Collected data
══════

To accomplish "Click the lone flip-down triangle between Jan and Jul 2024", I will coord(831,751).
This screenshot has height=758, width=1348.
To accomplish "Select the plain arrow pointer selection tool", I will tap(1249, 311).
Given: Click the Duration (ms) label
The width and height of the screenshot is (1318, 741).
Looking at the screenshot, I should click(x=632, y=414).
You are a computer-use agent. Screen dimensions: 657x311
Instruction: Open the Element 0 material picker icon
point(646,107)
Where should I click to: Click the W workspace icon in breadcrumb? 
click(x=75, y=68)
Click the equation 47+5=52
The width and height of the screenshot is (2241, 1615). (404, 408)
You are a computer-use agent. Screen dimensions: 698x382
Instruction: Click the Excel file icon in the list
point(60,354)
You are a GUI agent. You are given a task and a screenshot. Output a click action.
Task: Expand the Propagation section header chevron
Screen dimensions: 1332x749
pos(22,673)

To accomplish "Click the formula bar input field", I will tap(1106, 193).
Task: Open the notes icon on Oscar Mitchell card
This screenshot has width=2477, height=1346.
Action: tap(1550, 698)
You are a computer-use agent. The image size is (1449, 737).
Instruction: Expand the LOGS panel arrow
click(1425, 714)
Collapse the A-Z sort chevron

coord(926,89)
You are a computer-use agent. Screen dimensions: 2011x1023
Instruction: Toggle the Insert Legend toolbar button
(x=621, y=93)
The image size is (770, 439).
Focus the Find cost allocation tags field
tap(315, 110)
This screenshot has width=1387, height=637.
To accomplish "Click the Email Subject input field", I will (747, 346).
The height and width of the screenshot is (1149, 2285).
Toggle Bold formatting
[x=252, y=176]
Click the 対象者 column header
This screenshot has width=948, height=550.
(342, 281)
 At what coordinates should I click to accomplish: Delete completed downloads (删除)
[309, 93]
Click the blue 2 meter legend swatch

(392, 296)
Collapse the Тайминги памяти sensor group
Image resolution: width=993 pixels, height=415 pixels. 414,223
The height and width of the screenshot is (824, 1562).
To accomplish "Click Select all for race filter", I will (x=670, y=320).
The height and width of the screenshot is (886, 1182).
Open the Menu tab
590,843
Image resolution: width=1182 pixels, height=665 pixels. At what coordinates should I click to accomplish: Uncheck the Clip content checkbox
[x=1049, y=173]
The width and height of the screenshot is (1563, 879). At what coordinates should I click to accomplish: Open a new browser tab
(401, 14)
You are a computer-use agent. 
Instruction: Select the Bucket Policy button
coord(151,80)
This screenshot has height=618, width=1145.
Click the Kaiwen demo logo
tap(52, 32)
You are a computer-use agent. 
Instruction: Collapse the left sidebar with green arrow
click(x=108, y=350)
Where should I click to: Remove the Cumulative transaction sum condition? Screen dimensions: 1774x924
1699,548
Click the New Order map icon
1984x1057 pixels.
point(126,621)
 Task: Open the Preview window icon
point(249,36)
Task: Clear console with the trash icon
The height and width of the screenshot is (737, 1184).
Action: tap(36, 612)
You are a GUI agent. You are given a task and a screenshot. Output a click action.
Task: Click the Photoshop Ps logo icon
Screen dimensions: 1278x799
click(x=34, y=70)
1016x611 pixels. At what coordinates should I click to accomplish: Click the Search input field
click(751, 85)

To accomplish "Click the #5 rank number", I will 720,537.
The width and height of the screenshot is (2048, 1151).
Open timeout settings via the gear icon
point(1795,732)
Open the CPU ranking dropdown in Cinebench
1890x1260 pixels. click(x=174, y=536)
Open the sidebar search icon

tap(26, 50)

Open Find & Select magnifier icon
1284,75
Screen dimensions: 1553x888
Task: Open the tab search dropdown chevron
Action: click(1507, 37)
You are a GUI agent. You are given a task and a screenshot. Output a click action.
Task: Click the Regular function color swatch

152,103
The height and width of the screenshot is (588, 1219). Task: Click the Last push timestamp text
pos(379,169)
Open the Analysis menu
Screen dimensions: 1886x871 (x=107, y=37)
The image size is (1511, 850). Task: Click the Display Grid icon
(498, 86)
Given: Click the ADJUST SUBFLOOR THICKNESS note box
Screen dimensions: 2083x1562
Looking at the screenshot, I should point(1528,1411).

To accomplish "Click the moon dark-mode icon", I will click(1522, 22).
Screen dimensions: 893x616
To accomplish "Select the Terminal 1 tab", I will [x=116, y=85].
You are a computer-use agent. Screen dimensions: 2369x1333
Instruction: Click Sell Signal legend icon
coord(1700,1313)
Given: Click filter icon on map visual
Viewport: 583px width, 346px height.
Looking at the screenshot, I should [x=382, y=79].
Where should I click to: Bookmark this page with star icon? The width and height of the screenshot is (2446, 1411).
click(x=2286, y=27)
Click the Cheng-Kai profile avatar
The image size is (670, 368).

══════

TASK PROMPT
Using the records above, repeat exactly the lines from the first one through the line with "You are a computer-use agent. Screen dimensions: 657x311".

WRITTEN ANSWER
To accomplish "Click the lone flip-down triangle between Jan and Jul 2024", I will coord(831,751).
This screenshot has height=758, width=1348.
To accomplish "Select the plain arrow pointer selection tool", I will tap(1249, 311).
Given: Click the Duration (ms) label
The width and height of the screenshot is (1318, 741).
Looking at the screenshot, I should click(x=632, y=414).
You are a computer-use agent. Screen dimensions: 657x311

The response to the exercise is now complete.